Average Observed Magnitude

With two stars and very few events, this isn’t terribly exciting. However, from real calculations, with billions of galaxies and trillions of stars, the volume of data becomes challenging to manage and our simple time chart search command becomes a handy mechanism to analyze and plot the graph in the same manner.

The next question is what if you wanted to perform the same calculations over a 30 day period, where 8 billion events have been recorded? Computing the average observed magnitude of thousands of star with billions of raw events is not going to be an instantaneous search no matter what technology you use. Fortunately, Splunk ships with a feature called summary indexing that will solve this problem quite easily.

Summary Indexing

A summary index is an index of an existing index. It contains a time series aggregate summary of prior calculations that have occurred from data in another index. In our example, if we were to schedule a search to run every hour that takes the average observed magnitude of the all events that have been indexed in the last hour, this aggregate hourly readings can be placed in the summary index. For a 30 day period, we can take an average of the existing averages that have been recorded in the summary index and the search results will be magnitudes (pardon the pun) faster than going through all 8 billion events at once. Allow me to walk through our example to explain this through practice.
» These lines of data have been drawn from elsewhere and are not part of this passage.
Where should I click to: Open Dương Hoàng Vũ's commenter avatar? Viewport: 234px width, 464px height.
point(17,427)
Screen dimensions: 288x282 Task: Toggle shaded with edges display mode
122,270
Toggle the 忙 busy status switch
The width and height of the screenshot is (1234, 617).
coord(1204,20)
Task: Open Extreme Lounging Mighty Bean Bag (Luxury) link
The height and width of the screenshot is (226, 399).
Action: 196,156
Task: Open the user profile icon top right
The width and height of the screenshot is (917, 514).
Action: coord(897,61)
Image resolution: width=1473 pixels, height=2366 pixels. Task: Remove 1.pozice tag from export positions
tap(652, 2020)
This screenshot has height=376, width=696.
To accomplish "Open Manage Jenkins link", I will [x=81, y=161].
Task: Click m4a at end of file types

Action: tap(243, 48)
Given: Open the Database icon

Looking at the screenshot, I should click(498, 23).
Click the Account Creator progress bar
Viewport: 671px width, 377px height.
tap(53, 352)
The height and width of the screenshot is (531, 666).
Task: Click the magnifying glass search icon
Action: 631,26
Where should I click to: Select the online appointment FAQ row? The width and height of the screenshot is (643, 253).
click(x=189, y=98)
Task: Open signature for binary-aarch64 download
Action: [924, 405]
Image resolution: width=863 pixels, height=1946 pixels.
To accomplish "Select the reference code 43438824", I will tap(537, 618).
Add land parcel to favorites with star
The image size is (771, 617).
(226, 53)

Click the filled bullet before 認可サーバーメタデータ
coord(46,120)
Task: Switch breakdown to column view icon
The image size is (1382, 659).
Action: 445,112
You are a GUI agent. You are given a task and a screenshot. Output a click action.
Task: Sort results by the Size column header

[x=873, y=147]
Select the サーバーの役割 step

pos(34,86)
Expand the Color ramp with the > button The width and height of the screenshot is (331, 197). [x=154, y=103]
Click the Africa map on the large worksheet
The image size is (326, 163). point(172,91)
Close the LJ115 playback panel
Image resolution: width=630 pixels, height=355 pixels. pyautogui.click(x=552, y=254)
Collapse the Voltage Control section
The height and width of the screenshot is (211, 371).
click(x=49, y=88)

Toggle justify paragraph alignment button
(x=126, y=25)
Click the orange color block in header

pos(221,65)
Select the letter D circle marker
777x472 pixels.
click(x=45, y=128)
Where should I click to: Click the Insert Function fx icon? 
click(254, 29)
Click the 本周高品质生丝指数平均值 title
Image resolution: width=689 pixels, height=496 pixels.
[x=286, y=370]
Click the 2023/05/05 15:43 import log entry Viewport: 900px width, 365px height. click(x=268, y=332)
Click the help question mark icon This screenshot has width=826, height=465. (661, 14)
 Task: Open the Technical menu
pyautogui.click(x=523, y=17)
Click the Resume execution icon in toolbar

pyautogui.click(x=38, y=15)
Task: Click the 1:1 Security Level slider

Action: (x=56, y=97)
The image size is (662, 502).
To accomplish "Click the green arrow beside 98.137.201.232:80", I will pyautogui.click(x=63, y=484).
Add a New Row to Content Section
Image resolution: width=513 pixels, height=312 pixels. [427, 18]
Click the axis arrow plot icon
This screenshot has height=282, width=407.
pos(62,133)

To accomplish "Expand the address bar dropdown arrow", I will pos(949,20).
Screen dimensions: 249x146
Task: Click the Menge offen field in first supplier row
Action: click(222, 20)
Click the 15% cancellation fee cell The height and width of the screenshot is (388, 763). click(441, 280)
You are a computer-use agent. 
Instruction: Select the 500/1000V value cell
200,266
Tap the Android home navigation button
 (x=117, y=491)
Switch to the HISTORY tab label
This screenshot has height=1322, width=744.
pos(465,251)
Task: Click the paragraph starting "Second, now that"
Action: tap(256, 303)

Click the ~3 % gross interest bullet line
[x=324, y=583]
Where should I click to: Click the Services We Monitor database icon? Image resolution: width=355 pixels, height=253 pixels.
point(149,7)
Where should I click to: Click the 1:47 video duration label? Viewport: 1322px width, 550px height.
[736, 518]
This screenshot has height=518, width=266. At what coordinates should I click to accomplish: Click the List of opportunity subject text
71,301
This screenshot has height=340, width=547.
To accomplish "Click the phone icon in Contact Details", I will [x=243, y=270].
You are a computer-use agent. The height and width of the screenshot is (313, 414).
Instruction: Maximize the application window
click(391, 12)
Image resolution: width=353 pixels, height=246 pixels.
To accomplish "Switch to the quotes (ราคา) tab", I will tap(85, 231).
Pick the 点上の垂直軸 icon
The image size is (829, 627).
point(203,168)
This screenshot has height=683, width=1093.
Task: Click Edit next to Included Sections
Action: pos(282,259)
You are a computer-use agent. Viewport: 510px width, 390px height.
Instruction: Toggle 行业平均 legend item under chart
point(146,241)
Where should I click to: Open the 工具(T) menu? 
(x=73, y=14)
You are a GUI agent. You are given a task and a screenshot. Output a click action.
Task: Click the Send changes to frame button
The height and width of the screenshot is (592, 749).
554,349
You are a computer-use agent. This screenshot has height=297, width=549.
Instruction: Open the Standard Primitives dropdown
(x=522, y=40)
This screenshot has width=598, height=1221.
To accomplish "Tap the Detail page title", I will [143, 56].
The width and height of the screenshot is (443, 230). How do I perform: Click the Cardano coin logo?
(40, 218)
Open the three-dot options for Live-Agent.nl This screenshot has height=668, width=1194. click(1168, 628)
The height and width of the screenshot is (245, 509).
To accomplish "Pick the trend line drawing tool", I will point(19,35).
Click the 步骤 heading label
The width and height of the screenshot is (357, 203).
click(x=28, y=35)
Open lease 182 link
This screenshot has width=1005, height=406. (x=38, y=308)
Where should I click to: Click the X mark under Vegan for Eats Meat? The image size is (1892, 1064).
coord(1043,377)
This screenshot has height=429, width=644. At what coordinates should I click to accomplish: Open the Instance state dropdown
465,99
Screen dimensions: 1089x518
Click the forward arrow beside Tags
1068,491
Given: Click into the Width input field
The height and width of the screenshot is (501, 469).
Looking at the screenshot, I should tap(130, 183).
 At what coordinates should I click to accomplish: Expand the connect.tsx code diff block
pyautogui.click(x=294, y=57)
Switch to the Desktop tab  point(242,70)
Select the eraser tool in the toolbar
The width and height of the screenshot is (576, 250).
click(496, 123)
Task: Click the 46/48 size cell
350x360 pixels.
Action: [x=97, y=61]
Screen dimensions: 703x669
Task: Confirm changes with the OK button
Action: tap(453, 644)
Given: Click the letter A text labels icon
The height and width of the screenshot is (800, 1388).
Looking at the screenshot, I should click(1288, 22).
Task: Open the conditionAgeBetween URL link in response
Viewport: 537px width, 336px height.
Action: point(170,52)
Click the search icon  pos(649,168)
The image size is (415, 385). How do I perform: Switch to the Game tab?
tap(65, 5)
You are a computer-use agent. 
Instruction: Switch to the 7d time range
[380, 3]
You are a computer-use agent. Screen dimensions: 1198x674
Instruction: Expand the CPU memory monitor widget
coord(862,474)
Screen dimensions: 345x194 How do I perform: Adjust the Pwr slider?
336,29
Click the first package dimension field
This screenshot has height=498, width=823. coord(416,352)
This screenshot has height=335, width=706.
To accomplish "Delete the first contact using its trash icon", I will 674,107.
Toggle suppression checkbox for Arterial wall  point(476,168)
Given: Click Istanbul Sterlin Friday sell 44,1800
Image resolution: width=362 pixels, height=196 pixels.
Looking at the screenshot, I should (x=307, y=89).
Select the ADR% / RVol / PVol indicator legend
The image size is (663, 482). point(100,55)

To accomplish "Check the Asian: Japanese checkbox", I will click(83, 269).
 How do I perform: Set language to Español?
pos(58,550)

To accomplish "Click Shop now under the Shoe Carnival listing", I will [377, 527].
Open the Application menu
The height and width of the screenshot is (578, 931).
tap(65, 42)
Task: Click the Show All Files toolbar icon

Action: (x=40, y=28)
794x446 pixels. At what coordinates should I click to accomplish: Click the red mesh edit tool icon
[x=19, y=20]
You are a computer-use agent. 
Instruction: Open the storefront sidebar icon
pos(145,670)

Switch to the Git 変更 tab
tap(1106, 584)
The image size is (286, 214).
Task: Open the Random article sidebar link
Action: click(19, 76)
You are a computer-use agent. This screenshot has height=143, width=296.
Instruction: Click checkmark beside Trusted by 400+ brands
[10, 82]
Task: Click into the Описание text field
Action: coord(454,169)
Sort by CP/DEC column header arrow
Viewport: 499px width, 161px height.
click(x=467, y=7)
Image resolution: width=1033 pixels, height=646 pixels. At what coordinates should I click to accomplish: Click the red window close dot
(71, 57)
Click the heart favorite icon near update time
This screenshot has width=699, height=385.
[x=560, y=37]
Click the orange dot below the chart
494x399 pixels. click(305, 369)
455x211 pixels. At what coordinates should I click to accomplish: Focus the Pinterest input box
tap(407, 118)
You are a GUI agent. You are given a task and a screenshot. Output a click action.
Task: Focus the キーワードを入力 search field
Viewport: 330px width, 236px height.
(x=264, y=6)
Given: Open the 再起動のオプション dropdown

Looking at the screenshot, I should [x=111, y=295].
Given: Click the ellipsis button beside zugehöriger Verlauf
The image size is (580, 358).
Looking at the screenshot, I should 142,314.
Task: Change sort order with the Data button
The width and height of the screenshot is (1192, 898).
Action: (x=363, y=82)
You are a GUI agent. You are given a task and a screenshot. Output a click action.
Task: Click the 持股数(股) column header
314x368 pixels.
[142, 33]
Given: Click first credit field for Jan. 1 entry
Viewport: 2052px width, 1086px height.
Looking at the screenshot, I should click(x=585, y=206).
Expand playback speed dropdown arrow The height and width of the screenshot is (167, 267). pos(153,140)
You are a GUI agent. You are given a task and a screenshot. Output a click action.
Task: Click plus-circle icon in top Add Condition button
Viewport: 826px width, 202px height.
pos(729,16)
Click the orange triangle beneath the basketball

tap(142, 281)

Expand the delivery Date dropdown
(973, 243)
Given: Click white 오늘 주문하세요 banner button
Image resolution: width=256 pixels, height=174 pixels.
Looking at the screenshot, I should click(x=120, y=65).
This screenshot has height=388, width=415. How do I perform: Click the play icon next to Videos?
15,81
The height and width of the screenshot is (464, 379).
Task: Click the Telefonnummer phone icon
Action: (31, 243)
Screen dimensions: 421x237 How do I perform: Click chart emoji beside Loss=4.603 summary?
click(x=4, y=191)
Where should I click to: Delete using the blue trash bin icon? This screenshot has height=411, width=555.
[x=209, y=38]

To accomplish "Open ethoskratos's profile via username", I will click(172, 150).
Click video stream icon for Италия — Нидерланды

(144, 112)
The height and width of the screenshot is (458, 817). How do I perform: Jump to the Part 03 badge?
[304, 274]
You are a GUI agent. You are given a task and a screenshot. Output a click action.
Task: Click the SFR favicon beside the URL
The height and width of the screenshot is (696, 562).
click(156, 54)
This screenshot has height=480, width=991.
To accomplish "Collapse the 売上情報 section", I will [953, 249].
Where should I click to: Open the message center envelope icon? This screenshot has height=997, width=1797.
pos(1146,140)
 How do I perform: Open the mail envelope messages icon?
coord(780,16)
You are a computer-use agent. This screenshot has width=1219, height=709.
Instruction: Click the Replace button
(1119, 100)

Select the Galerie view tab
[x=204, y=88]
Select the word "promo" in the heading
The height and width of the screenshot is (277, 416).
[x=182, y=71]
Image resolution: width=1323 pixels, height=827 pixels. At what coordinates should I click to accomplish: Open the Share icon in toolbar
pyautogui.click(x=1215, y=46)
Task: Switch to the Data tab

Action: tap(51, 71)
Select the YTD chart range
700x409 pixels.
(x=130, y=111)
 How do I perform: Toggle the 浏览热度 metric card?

First, create a summary index with Splunk Manager. Splunk ships with an index called summary that can be used out of the box for this. Then, in our example, save the search

sourcetype=starlog|sitimechart avg(observed_magnitude) by star

to use the last hour for earliest time and have it scheduled to run every hour to save its results in the summary index. Let’s call this search “Summary Timechart for Stars” Notice that timechart has now been called sitimechart in the example. This tells Splunk that only the aggregate results of this search will be returned and saved to the summary index. All reporting commands such as top, timechart, chart, rare, and stats have a si prefix to be used for this purpose.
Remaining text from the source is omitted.